> [ASSIGNMENT]: In the listing that follows, find the line with "Click the Ads tab panel icon", then copy exactly from it through the line with "Open the 修改颜色 color dropdown", leaving out every picture.

> [MATERIAL SHOWN]:

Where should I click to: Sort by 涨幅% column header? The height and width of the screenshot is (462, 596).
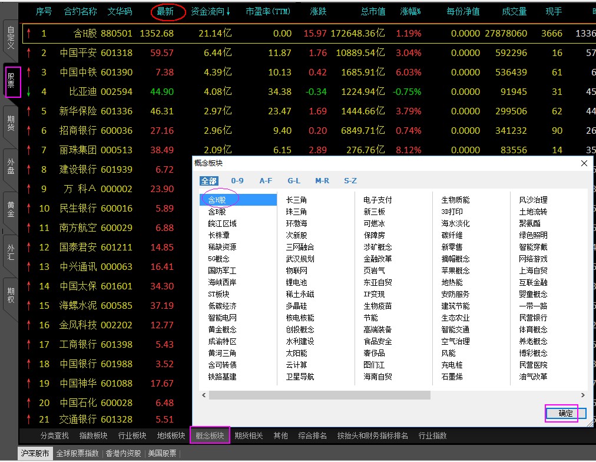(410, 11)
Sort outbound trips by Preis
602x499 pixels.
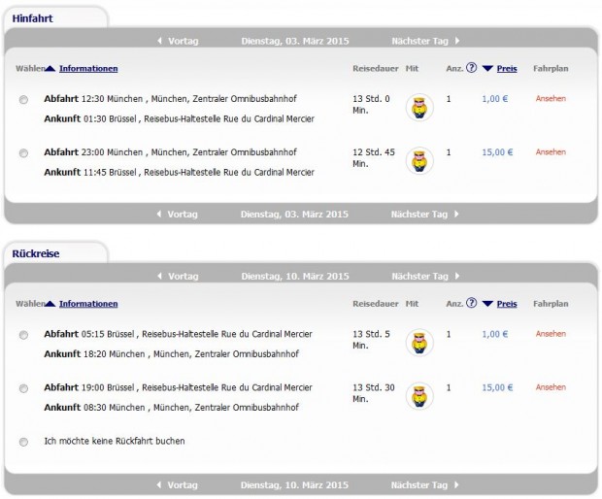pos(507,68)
* * *
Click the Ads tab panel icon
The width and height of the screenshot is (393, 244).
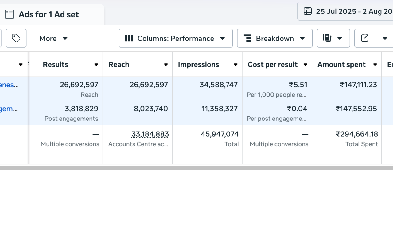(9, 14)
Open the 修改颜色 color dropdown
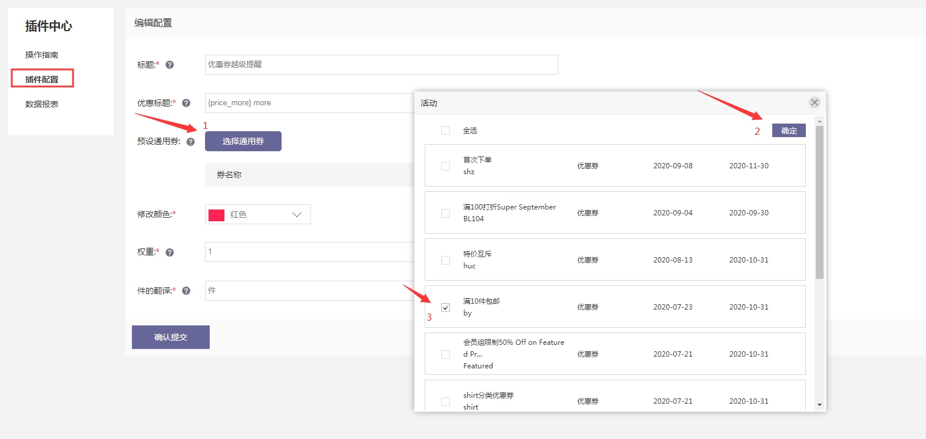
* * *
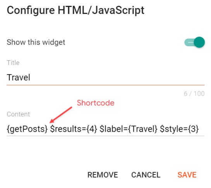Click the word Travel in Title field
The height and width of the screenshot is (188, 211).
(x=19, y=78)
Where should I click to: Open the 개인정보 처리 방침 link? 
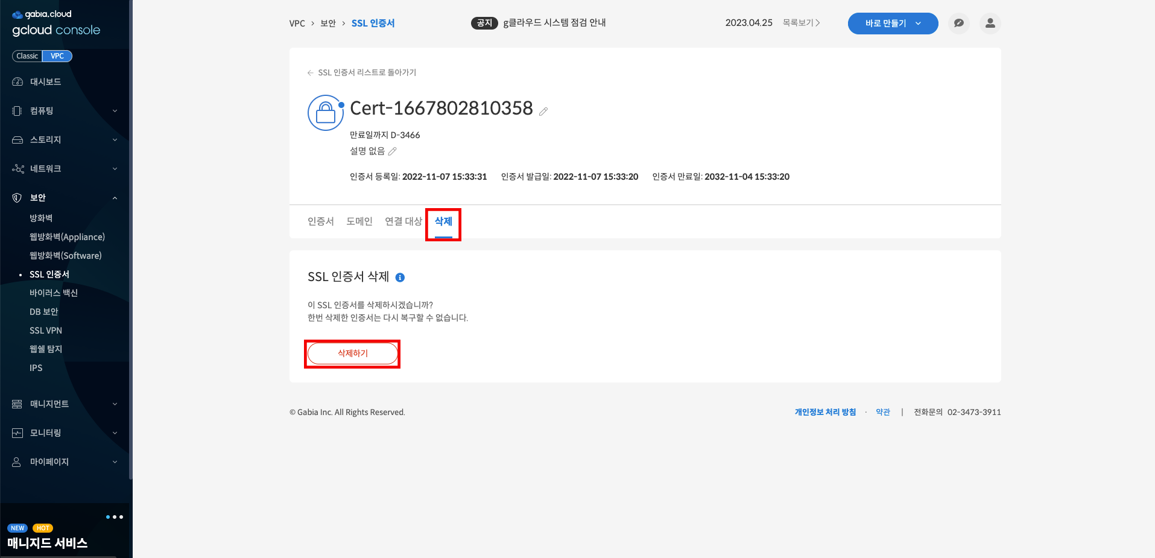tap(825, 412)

> [ANSWER SPACE]:
Click the Ads tab panel icon
The width and height of the screenshot is (393, 244).
(9, 14)
Open the 修改颜色 color dropdown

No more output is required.